§ Source
....................
Growth in International Airline Seat Volumes Outpacing Domestic Expansion, says OAG

The global market for international airline seats will increase significantly in November, while domestic seat capacity will fare less well, according to OAG, a trusted source for aviation information and analytical services. OAG’s FACTS (Frequency and Capacity Trend Statistics) report for November 2013 shows a global net increase of 10.8 million international seats compared to November 2012 (an increase of 5.5 per cent).

This figure reflects the addition of 11.8 million seats across 48 country markets (64 per cent of total markets); only 16 country markets will see lower volumes (a combined reduction of 900,000 seats). As a region, Asia-Pacific will account for the greatest increase, led by Thailand and China, which will both add almost one million international seats this month. However, as a country, the UAE will be the global leader, with 1.2 million extra international seats offered.

In contrast, the global market for domestic seats will see a net increase of only 8.1 million seats (growth of 4.2 per cent versus November 2012). While carriers will offer 10 million new domestic seats in the month compared to November 2012, this increase is partly offset by a reduction of 1.9 million seats across certain regions, reports OAG.

Decreases are particularly marked in western Europe, where nearly three quarters of markets will see domestic seat capacity fall by an average 13 per cent. Globally, Spain will see the greatest reduction in domestic seats this month, while Italy, France and the UK will also see notable reductions. In contrast, strong growth in Asian markets will see 7.2 million extra domestic seats operated, with China alone adding 3.7 million extra seats (a rise of 11 per cent), the report highlights.

“The Asia-Pacific region continues a well-established pattern in driving growth in both domestic and international seat capacity. In contrast, the picture in Europe is more mixed: Spain, Italy, France and the UK – four of the five largest markets – will see domestic seat volumes decline, although each will also see an increase in international seats,” said John Grant, executive vice president, OAG, “This situation appears to reflect continued economic challenges in Europe and the importance of exports for economic recovery.”
....................
§ Stated exercise
According to the airline seat capacity article, which country will add the most international seats worldwide in November 2013? The data that comes next isn't needed here.
....................
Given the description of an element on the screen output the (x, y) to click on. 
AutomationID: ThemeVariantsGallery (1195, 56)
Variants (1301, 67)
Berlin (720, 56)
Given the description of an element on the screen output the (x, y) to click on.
....................
§ Response to this task
The UAE, with 1.2 million extra international seats.